* [Data for processing]
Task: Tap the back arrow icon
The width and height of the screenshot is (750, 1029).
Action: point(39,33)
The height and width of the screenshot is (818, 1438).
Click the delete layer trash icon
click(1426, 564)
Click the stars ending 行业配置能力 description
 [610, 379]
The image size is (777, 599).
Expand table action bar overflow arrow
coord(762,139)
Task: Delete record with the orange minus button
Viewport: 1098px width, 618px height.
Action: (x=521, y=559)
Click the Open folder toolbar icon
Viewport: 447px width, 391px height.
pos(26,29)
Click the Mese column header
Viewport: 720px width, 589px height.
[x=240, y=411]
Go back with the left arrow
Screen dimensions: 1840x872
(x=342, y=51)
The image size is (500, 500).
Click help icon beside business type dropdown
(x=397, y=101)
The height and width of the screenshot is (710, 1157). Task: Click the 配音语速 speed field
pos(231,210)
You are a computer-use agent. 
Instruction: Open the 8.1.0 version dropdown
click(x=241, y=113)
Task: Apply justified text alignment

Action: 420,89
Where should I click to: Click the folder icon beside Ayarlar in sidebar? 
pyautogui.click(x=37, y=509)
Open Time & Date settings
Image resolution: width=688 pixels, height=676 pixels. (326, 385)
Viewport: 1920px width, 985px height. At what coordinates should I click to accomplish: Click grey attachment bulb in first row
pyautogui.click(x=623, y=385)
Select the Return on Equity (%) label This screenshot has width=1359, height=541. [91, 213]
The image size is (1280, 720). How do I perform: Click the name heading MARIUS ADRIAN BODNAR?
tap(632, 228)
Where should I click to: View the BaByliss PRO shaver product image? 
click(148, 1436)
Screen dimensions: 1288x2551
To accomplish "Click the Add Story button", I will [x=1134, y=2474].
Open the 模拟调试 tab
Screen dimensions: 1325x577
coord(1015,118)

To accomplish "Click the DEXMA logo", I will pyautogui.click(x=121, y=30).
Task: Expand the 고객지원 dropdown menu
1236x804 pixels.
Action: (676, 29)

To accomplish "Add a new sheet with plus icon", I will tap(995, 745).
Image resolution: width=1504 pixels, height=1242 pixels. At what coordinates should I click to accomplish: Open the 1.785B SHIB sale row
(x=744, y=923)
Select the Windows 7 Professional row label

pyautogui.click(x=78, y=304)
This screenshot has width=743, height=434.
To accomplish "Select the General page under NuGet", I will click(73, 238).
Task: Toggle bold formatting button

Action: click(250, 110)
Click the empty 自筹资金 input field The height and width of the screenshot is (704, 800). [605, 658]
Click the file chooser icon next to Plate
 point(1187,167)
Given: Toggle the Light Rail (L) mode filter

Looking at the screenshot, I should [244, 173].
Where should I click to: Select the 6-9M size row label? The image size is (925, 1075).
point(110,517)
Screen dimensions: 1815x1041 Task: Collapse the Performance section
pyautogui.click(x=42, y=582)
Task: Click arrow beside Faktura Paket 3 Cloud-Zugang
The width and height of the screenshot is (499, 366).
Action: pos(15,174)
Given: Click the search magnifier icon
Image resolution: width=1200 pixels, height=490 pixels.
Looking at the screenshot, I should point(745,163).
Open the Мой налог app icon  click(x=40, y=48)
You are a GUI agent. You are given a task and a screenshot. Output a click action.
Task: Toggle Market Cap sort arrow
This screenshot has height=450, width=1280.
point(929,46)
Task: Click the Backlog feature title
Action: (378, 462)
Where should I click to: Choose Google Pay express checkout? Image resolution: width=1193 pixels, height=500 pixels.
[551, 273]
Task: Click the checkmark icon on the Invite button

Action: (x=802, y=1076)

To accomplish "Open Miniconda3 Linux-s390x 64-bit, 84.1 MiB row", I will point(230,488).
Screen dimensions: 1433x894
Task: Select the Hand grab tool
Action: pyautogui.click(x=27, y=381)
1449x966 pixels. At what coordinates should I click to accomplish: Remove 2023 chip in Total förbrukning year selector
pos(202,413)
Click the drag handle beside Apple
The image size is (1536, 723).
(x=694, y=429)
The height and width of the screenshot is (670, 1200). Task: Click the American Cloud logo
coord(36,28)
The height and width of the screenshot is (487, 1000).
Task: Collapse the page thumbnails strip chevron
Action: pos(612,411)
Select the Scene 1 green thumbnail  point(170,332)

* [Your instructions]
Your output should consist solely of the lines from the beginning of the entries through the line containing "Task: Delete record", reproduced exactly.

* [Response area]
Task: Tap the back arrow icon
The width and height of the screenshot is (750, 1029).
Action: point(39,33)
The height and width of the screenshot is (818, 1438).
Click the delete layer trash icon
click(1426, 564)
Click the stars ending 行业配置能力 description
 [610, 379]
The image size is (777, 599).
Expand table action bar overflow arrow
coord(762,139)
Task: Delete record with the orange minus button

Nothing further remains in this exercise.